To be perfectly clear, for those in the back, All Black Lives Matter. But we must be conscious of the multiple modes of oppression faced by qtpoc, and stand with the most marginalised in our community, namely Black trans women. Black Trans Lives Matter. Black Queer Lives Matter. Say their names: Iyanna Dior; Nina Pop; Monika Diamond.
House of Pride is a new organisation. We believe the way we have operated has always considered & consulted qtpoc. However, we are continually open to learning. Come and talk to us if you think we've made a mistake, or could do better. We vow not to be defensive, but to listen, and to participate in the conversation.
We are fully aware of the historic and contemporary white-washing of the LGBT+ community. Many of our followers have the privilege to switch off the television, "pause" from social media, and disengage from the issue of systemic racism around the world. If you are "tired" of reading about Police Brutality, Racism, and White Supremacy after just a few days, imagine living it. As an organisation that focuses on queer women and non-binary people, House of Pride wanted to use this statement to give thanks to the Black LGBT+ women and non-binary people who consistently do the work.
Roxane Gay. Angela Davis. Indya Moore. Lady Phyll Opuku-Gyimah. Patrisse Cullors-Brignac. Janet Mock. Tanya Compas. Chloe Davies. Azure Antoinette. Char Bailey.

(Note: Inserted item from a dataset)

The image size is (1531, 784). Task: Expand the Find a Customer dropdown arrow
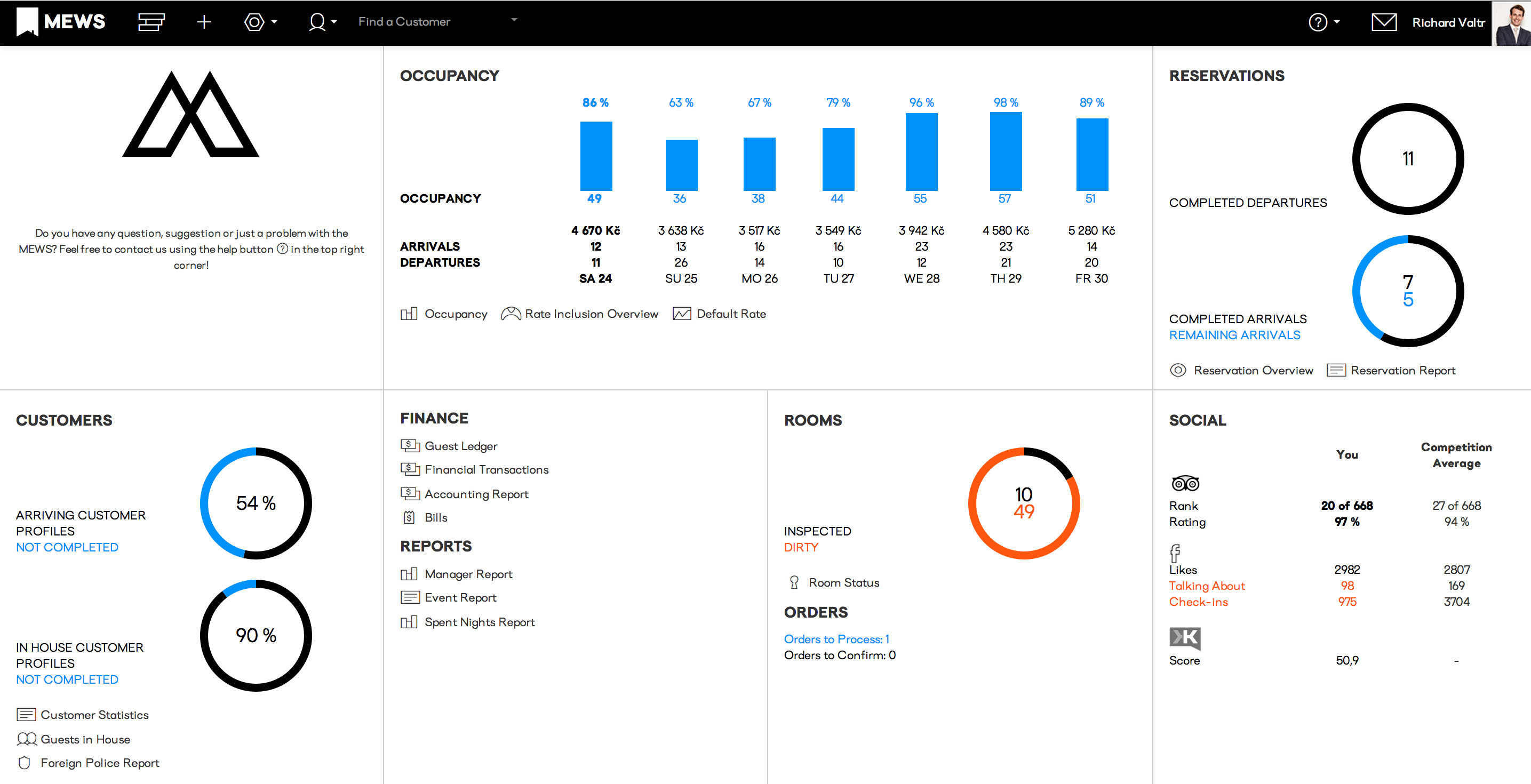[515, 20]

Laverne Cox. Angelica Ross. Janelle Monae. Blair Imani. Miss Major. Amber Hikes. Mj Rodriguez.
To our white followers: listen to these voices and more, but don't look to them to always answer your questions. Go out and find the answers yourself. Try not to add to the already prevalent issue of emotional labour placed on people of colour, especially on Black women.

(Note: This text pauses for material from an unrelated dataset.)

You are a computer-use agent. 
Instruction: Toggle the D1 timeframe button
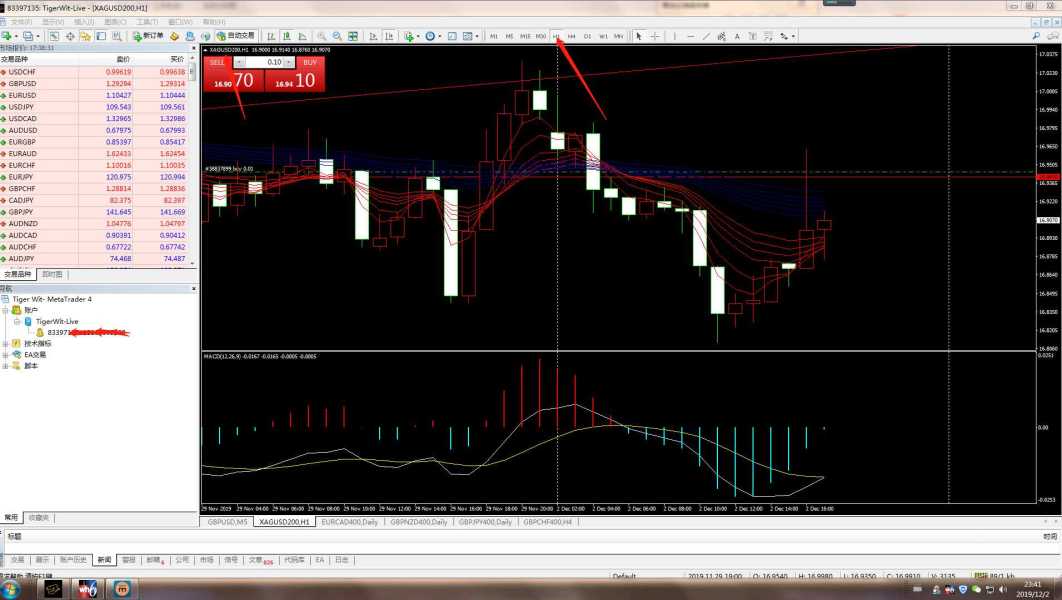point(587,36)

Since House of Pride's inception, we have made it our goal to centre qtpoc at the heart of our events and community building. Not just a hashtag, not just during Black History Month, not just including diverse voices reactively. We don't make vacuous public statements of solidarity because it will help our image. But we know those that do - even in the LGBT+ community. We're seeing a lot of lip service from brands who have discarded people of colour when they became inconvenient to them; from companies who did not support their Black employees when issues of race were reported; from organisations that had no interest in listening to Black voices.

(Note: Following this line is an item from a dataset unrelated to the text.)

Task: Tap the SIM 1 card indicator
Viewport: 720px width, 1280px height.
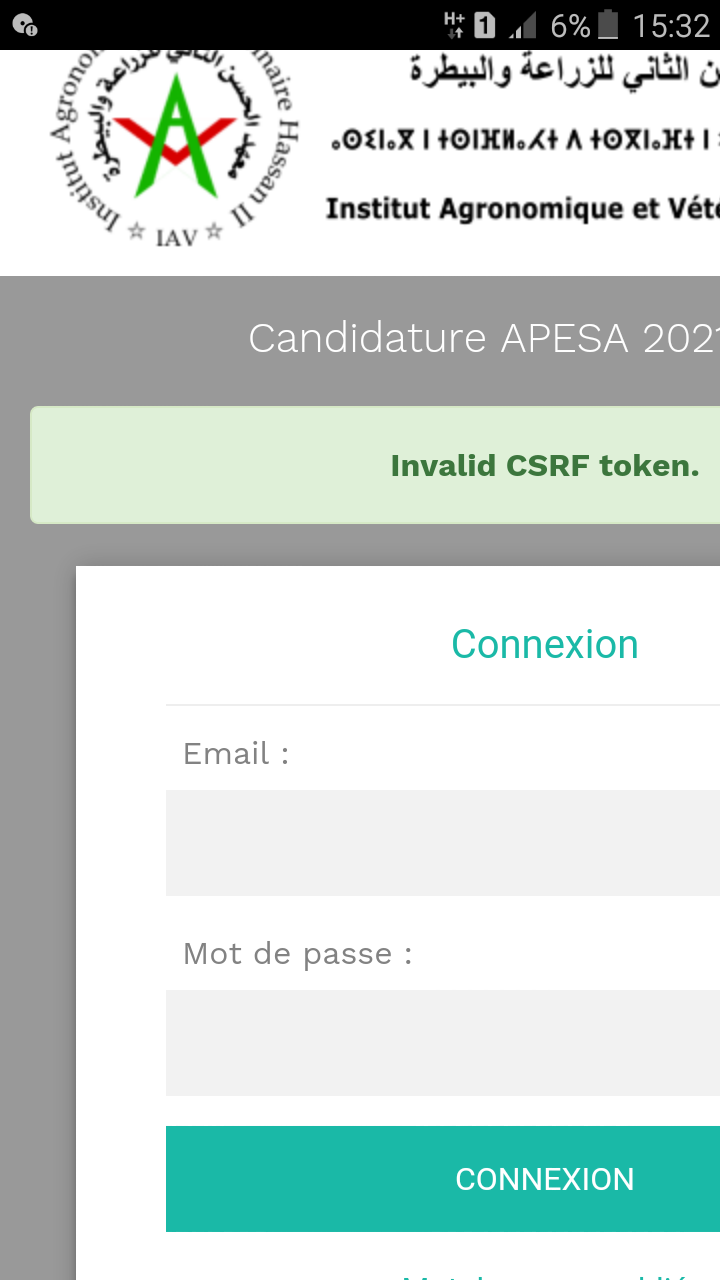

We want to assure our Black followers, our followers of colour, that we are not just there for the algorithm. We are not just there during the riots. We are not just there to honour Marsha, Sylvia and Stormé once a year...because their activism did not start and stop at Stonewall. And yours should not stop here either. We're here always. And moreover, we're not just here for you - we are you. Our leaders, our team, our family, our advisors, our contributors, have queer people of colour front and centre. We always will.